[Excerpted from Bill Cara's Week in Review]
This was a strange week where U.S .equity markets fared badly, except for Friday’s closing half-hour. The German and UK markets, which closed up on Friday, missed the full extent of the late session rally in the U.S., and so closed down on the week.
The U.S. retail stores sales data was terrible. Traders are not thinking mañana; they sold Consumer Discretionary stocks (XLY) down -8.8%. Bankers too were being squeezed as T-Bill yields dropped almost to zero (annual yield of +0.22%). People fall into two camps: (i) no money, or (ii) unwilling to risk the money they do have.
There was an interesting discussion this weekend I took note of:
[Don Coxe interview in Nov 10 Barron’s] “Stocks are cheap but they can get cheaper; we know that. We got back to the Dow having a multiple of 5.9 in December of '74, which was the foundation of Warren Buffett's wealth because he started buying at that level. The Dow isn't anywhere near 5.9 (its multiple last week was 11), but some of my favorite stocks are trading at lower P/Es than that. I can tell you they are the fertilizer, oil and agricultural companies.”
“When I came back from a trip two years ago, I said the biggest commodity story is going to be food, bigger than the other ones. It is high-protein food. The way to play that is through the fertilizer stocks, the genetically modified seed stocks and the farm-equipment stocks.”
My response: Other analysts have also compared this market to 1974 P/Es. It is a different situation entirely. The stagflation in the 1970s was much higher, with bank rates often in the mid-teens, and it sucked the P/Es right out of the market. I have no clue why analysts don't look at the data… But, I do like Don's picks.
Apparently, Don (the BMO strategist) likes, in order: (1) agriculture, (2) gold, (3) energy.
I do agree with his picks. But I also believe the broad market P/Es are right where they should be in a long-term cycle bottom phase. Also, it’s the cash flow per share multiple that is more important today, as cash is king.
There are so many junior oil and gas companies that are selling at minuscule cash flow multiples, and have very low debt service costs. Obviously, if the companies are in North America, they have no trouble selling their products. As traders start to take on more risk, the junior energy stocks will soar.
And I agree that food is going to be in huge demand, which makes the need for fertilizer a given. In China for instance, I think the government has committed to a policy of moving hundreds of millions of people from their tiny farms to homes in the city, which will help (i) create a broader-based consumer economy, and (ii) organize the development of large farms like in the U.S., which are far more efficient. That policy will help the fertilizer companies and the manufacturers of farm machinery.

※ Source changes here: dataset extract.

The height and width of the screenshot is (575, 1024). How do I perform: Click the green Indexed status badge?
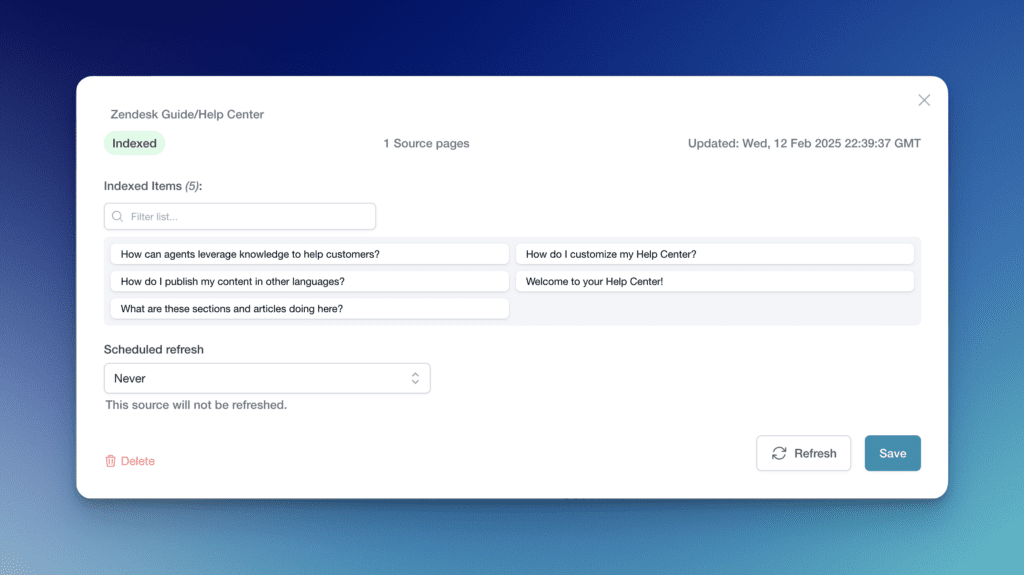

As for gold, I see that governments around the world have been working out economic rescue programs. The problem there is that money doesn’t come on trees. It’s expensive. You can print it from paper from trees, but the cost in devaluation of what it represents is very high. Nobody more than Americans are committed to these bailout programs. So, ultimately the winners will be those who avoid bonds and who buy physical commodities and gold.
So, I do think Don Coxe is making mostly accurate statements.